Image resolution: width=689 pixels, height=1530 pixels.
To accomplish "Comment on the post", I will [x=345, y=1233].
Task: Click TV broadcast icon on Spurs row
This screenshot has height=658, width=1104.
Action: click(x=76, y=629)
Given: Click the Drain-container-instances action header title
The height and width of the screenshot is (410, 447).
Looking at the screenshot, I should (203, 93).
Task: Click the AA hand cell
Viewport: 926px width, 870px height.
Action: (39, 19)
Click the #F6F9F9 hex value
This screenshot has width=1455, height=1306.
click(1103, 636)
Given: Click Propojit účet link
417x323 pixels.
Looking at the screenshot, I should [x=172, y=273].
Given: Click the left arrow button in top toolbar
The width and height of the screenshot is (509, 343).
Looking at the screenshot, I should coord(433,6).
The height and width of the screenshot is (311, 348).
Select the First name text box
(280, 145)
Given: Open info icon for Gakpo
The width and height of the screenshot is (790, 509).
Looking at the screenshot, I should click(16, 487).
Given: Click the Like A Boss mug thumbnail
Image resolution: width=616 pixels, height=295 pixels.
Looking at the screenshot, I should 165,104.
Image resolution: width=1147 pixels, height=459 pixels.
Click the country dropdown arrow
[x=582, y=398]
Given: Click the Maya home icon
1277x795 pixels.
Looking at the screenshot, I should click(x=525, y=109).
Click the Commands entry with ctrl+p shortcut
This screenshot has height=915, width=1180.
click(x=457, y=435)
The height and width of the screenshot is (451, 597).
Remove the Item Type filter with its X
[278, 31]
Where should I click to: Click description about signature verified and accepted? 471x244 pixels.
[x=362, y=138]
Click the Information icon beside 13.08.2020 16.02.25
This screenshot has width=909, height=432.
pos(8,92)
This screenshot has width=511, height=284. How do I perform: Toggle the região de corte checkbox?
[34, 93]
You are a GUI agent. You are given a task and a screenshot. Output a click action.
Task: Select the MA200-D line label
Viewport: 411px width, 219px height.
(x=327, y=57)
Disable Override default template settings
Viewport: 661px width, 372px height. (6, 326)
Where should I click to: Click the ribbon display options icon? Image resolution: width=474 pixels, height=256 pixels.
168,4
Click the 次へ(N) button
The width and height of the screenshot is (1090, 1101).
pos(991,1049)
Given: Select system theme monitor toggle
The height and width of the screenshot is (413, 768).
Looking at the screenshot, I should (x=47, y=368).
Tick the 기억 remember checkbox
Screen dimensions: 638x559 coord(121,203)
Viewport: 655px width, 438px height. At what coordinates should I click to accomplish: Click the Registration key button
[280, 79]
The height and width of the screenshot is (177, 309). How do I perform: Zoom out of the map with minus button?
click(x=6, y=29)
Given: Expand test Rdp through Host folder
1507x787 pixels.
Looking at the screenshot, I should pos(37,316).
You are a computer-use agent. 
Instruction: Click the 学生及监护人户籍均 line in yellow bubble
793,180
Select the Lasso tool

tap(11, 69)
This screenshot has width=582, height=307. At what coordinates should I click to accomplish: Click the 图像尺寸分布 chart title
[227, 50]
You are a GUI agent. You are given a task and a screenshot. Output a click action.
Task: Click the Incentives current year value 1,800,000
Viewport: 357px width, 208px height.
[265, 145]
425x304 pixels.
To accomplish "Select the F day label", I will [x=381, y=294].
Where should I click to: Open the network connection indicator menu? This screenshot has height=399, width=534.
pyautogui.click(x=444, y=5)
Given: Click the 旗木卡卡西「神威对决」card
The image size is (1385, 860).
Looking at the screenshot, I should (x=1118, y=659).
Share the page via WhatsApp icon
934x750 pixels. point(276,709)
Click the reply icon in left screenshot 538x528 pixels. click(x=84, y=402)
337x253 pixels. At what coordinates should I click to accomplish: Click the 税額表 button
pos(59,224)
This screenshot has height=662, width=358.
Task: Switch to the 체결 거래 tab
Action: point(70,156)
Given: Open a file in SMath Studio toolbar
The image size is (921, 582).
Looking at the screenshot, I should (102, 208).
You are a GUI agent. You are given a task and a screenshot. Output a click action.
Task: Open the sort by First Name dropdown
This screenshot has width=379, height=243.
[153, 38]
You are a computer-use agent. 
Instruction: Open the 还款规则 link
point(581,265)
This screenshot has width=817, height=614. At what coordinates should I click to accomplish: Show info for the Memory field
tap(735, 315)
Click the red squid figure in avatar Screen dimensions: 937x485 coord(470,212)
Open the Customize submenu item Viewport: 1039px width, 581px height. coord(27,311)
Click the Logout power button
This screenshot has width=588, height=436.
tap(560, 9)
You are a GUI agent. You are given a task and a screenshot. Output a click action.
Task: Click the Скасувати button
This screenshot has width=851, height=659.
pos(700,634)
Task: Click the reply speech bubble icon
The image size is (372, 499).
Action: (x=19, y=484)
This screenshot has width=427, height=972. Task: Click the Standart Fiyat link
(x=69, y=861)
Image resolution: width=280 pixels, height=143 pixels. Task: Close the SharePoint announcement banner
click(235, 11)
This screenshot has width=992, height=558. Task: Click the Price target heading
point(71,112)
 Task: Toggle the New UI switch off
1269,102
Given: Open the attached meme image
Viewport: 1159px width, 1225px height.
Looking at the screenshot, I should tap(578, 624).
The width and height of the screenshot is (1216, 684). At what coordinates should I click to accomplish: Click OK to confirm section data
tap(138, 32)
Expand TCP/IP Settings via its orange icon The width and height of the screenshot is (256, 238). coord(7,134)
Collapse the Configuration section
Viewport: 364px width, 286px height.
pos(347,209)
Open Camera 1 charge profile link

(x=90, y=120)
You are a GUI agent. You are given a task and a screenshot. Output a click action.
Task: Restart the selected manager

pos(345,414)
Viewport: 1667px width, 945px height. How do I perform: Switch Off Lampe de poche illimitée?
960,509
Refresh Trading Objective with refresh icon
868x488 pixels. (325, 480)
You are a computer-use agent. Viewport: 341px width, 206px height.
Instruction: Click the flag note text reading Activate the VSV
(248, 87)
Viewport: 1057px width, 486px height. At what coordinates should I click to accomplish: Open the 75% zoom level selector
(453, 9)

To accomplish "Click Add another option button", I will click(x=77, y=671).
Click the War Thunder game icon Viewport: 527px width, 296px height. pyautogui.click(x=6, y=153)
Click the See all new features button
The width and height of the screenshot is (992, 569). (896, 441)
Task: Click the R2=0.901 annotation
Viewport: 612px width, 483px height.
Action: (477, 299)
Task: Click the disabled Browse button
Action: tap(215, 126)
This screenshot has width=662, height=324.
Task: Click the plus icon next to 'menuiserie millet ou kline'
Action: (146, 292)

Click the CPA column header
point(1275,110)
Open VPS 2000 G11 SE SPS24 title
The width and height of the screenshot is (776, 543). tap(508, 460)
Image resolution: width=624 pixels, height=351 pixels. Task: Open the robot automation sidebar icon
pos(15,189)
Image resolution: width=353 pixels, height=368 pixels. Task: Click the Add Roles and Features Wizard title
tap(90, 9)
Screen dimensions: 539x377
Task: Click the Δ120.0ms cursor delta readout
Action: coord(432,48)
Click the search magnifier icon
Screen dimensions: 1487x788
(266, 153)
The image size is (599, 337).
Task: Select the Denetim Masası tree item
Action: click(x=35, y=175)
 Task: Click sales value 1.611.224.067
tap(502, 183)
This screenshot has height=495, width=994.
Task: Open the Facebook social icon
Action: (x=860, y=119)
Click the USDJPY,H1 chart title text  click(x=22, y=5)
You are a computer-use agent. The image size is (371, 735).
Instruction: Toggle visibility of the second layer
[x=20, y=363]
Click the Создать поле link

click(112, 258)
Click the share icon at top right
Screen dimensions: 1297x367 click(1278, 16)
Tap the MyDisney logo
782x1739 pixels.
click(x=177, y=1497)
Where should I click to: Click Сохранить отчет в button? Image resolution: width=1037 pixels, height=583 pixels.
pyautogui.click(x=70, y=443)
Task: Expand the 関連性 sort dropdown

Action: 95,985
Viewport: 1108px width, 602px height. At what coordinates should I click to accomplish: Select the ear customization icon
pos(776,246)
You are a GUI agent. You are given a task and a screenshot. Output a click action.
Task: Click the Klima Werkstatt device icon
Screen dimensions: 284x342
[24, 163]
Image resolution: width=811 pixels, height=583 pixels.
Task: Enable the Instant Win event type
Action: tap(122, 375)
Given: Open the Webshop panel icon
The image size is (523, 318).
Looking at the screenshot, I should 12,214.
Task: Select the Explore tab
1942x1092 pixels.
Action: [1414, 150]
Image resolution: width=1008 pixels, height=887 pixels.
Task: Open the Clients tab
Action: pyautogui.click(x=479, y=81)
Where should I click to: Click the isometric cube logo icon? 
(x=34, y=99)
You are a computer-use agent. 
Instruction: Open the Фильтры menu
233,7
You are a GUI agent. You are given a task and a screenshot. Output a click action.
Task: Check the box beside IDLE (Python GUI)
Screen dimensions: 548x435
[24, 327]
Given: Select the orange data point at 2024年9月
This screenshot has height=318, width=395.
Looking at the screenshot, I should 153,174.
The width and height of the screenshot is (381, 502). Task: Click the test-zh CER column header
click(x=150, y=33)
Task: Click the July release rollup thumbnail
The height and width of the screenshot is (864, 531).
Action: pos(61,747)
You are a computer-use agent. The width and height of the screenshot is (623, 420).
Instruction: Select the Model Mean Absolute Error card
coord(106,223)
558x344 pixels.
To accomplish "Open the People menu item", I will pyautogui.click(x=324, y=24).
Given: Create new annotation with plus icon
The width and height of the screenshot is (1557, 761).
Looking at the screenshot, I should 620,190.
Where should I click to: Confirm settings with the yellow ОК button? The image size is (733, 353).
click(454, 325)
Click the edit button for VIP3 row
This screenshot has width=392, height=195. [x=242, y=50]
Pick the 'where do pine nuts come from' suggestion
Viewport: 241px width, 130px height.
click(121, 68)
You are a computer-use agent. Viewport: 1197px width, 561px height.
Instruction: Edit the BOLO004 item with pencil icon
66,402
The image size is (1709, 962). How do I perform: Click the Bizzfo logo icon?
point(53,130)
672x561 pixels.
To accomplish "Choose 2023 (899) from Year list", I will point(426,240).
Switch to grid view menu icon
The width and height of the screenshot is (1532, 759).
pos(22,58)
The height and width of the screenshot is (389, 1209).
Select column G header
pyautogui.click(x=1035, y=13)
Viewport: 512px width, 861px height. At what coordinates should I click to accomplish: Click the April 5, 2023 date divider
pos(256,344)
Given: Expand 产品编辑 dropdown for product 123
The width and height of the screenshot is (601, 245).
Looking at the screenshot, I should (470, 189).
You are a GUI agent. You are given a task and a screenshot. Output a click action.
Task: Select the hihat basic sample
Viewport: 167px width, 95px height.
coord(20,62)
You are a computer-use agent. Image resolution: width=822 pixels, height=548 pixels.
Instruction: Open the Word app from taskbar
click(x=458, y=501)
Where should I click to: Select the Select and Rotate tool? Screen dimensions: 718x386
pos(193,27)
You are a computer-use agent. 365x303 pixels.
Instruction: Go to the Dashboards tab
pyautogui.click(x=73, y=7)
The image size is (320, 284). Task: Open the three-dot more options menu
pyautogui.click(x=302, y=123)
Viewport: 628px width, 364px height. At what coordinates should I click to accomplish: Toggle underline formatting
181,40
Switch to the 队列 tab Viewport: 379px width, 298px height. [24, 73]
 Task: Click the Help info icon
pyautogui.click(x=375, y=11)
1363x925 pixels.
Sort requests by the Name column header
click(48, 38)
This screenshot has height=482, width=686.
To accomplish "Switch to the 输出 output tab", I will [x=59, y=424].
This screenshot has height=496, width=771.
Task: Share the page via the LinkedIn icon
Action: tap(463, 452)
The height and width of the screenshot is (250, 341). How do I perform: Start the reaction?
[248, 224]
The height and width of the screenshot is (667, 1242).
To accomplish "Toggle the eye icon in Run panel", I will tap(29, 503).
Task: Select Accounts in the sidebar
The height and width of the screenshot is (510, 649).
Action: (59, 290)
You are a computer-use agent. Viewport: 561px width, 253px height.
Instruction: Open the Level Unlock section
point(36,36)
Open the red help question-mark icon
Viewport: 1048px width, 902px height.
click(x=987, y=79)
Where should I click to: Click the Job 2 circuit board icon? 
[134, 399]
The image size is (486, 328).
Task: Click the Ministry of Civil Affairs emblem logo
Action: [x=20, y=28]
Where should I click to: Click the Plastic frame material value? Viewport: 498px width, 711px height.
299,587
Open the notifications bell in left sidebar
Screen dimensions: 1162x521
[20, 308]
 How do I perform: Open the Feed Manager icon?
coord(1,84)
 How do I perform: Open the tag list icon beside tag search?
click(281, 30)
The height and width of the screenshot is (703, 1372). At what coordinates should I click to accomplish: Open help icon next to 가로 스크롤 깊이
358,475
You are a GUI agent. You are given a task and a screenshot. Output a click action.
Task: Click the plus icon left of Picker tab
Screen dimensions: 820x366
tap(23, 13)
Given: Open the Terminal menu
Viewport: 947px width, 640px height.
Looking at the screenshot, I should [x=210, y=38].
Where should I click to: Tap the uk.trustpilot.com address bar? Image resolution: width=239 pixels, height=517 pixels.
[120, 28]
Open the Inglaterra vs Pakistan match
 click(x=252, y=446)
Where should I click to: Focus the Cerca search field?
******************************
**PROBLEM DETAILS**
Print the material above verbatim, first line through the line containing "Task: Click the AA hand cell", both included.

**RESULT OF THE EXERCISE**
Image resolution: width=689 pixels, height=1530 pixels.
To accomplish "Comment on the post", I will [x=345, y=1233].
Task: Click TV broadcast icon on Spurs row
This screenshot has height=658, width=1104.
Action: click(x=76, y=629)
Given: Click the Drain-container-instances action header title
The height and width of the screenshot is (410, 447).
Looking at the screenshot, I should (203, 93).
Task: Click the AA hand cell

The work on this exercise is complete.